The Jazz have won seven of their last 10, enjoying a successful 2016/17 campaign despite occasional injuries to George Hill, Derrick Favors, and Gordon Hayward.

“It’s tough because you never know when your name will be called, so you have to be ready,” Withey said. “On days off, I’m always in the gym running, trying to stay in shape, get shots up and stuff. It’s tough mentally also. It’s part of the business. It’s part of the job.”

More from the Northwest…

  • The Nuggets still hold the eighth seed of the Western Conference, but the team’s defense must improve to sustain a playoff run, Nick Kosmider of the Denver Post writes. Denver’s opponent field goal percentage ranks 28th in the league since the All-Star break, Kosmider writes, and 24th in defensive rating. Coach Michael Malone is well-aware of the problem. “You go back to the start of the regular season, and we were playing good defense the first 10, close to 15 games. Obviously, the wheels have fallen off,” Malone said. Interestingly, Darrell Arthur was hesitant to blame his teammates for the defensive shortcomings: “We’re still learning. We’ve got a young team. It takes a while to go from a mediocre team to a good team to a great team. We’re trying to be great. We’re right there around good, but not so consistent.”

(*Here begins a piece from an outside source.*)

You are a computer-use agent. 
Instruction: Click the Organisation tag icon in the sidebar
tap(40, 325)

  • Karl-Anthony Towns has taken charge of the “desperate” TimberwolvesJon Krawczynski of the Associated Press writes. Towns has been the key to Minnesota’s recent playoff push; winning seven of their last 10, climbing to within two games of the eighth seed. Following tonight’s crucial win over the Warriors, hopes are high for the young Wolves. “Desperation makes you do a lot of things you couldn’t normally do,” Towns said. “Being so close to the playoffs, I have a lot of desperation trying to play the best that I can so I can try to help us get to the playoffs and get that eighth spot.”

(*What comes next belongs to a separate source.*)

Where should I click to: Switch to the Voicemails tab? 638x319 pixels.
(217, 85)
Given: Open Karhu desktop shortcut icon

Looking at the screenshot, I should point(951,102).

  • Tom Thibodeau praised his team’s defensive improvements, saying they’ve taken a “quantum leap” in the right direction. “We’re not where we need to be, but when you look at the past couple of years and where we are now, (the point differential) says we’ve made a big jump,” Thibodeau told AJ Neuharth-Keusch of USA Today. “I believe we’re down to 13th now in points allowed (on the season), so that’s a quantum leap, and it’s still not where it needs to be, and we have to understand that.”